### What you have to do:
Every entry should be copied exactly, with nothing added or dropped.

### Dataset extract:
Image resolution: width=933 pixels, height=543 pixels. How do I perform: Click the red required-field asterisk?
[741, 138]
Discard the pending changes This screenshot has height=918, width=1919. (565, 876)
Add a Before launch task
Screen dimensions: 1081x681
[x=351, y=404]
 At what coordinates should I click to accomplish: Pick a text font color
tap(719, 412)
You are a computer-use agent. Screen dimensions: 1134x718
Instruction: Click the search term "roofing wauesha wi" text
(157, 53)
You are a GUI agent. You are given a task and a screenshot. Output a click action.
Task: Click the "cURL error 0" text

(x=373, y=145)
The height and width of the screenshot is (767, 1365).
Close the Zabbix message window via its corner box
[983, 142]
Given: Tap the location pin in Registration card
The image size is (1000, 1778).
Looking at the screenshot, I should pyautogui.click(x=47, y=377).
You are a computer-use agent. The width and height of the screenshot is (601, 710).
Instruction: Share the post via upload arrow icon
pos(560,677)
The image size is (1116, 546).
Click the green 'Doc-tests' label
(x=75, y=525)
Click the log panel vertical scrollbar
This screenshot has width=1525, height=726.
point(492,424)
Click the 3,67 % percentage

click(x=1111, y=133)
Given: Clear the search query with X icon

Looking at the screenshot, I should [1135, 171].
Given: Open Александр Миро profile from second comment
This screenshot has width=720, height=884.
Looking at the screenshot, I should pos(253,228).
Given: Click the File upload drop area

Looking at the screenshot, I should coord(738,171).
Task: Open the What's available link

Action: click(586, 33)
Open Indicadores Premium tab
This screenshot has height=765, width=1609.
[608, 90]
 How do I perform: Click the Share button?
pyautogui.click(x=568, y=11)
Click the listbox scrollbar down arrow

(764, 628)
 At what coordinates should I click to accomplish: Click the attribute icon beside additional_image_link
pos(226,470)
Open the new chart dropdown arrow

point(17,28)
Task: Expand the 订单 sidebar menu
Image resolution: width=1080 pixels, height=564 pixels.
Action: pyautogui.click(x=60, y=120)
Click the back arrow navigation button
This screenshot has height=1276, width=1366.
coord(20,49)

### Reply:
Image resolution: width=933 pixels, height=543 pixels. How do I perform: Click the red required-field asterisk?
[741, 138]
Discard the pending changes This screenshot has height=918, width=1919. (565, 876)
Add a Before launch task
Screen dimensions: 1081x681
[x=351, y=404]
 At what coordinates should I click to accomplish: Pick a text font color
tap(719, 412)
You are a computer-use agent. Screen dimensions: 1134x718
Instruction: Click the search term "roofing wauesha wi" text
(157, 53)
You are a GUI agent. You are given a task and a screenshot. Output a click action.
Task: Click the "cURL error 0" text

(x=373, y=145)
The height and width of the screenshot is (767, 1365).
Close the Zabbix message window via its corner box
[983, 142]
Given: Tap the location pin in Registration card
The image size is (1000, 1778).
Looking at the screenshot, I should pyautogui.click(x=47, y=377).
You are a computer-use agent. The width and height of the screenshot is (601, 710).
Instruction: Share the post via upload arrow icon
pos(560,677)
The image size is (1116, 546).
Click the green 'Doc-tests' label
(x=75, y=525)
Click the log panel vertical scrollbar
This screenshot has width=1525, height=726.
point(492,424)
Click the 3,67 % percentage

click(x=1111, y=133)
Given: Clear the search query with X icon

Looking at the screenshot, I should [1135, 171].
Given: Open Александр Миро profile from second comment
This screenshot has width=720, height=884.
Looking at the screenshot, I should pos(253,228).
Given: Click the File upload drop area

Looking at the screenshot, I should coord(738,171).
Task: Open the What's available link

Action: click(586, 33)
Open Indicadores Premium tab
This screenshot has height=765, width=1609.
[608, 90]
 How do I perform: Click the Share button?
pyautogui.click(x=568, y=11)
Click the listbox scrollbar down arrow

(764, 628)
 At what coordinates should I click to accomplish: Click the attribute icon beside additional_image_link
pos(226,470)
Open the new chart dropdown arrow

point(17,28)
Task: Expand the 订单 sidebar menu
Image resolution: width=1080 pixels, height=564 pixels.
Action: pyautogui.click(x=60, y=120)
Click the back arrow navigation button
This screenshot has height=1276, width=1366.
coord(20,49)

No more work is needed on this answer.